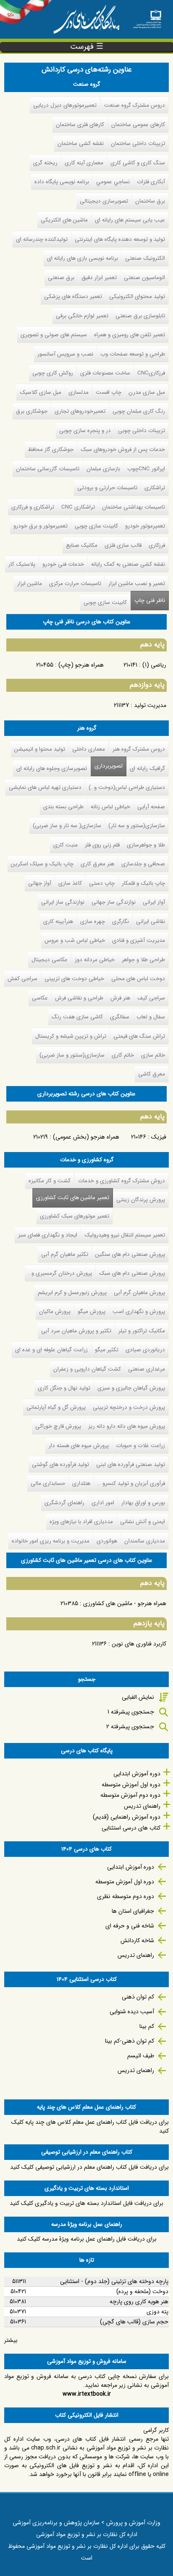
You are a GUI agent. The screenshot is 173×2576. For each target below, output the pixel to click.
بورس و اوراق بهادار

==

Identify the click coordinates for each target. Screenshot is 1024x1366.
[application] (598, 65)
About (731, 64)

- _Task_:
Going back to the entries above, set down exactly the lines that begin at the one with "You are a GUI" and end at the one with "بورس و اوراق بهادار", both included, and nothing else.

- _Task answer_:
You are a GUI agent. The screenshot is 173×2576. For each target below, output the pixel to click.
بورس و اوراق بهادار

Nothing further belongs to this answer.